Exercise goal
Name every person mentioned in the X-Hab article below.

Source
▼
Subscribe to our free daily newsletters
. 24/7 Space News .




Subscribe to our free daily newsletters



SPACE TRAVEL
X-Hab working seventh season of academic-aided innovation
by Steven Siceloff for KSC News
Kennedy Space Center FL (SPX) Mar 29, 2017


Students from Ohio State University listen as a scientist at NASA's Kennedy Space Center in Florida discusses aspects of the research underway on the International Space Station. Image courtesy NASA/Glenn Benson. For a larger version of this image please go here.

Some of the newest tech that will make living on other worlds possible may come in part from research and imagination of college students working with NASA through a project called X-Hab that is entering its seventh year fostering cooperation between the space agency and universities around the country.

Short for eXploration Systems and Habitation Academic Innovation Challenge, the X-Hab challenge series represents one of several platforms NASA leverages to solicit external solutions to complex challenges to keep humans healthy and productive in deep space.

Universities submit their ideas and the proposals are reviewed and selected by technical experts at NASA. From there, NASA mentors the team through a process that parallels NASA's engineering processes. The researchers and students complete their designs for thorough evaluations by NASA engineers.

"We are tapping into the creativity and innovation that's in academia," said Tracy Gill, Technology Strategy manager at NASA's Kennedy Space Center in Florida.

The X-Hab grants span the agency's field centers allowing schools to deal directly with NASA researchers in their specialties. At Kennedy, students from Ohio State University toured the research laboratories of NASA's Veggie project.
▲
Dataset excerpt
▼
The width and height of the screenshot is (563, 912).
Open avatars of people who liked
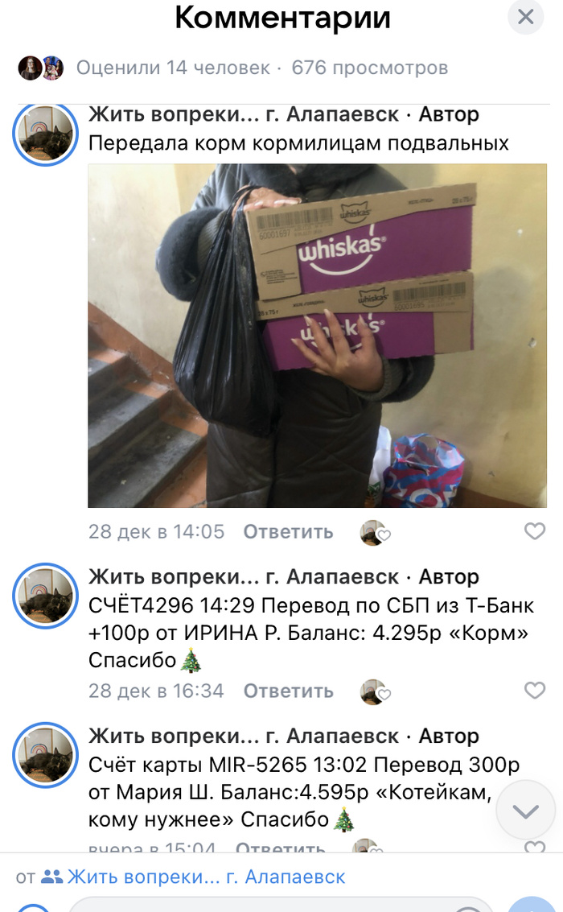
▲
Result below
- Steven Siceloff
- Glenn Benson
- Tracy Gill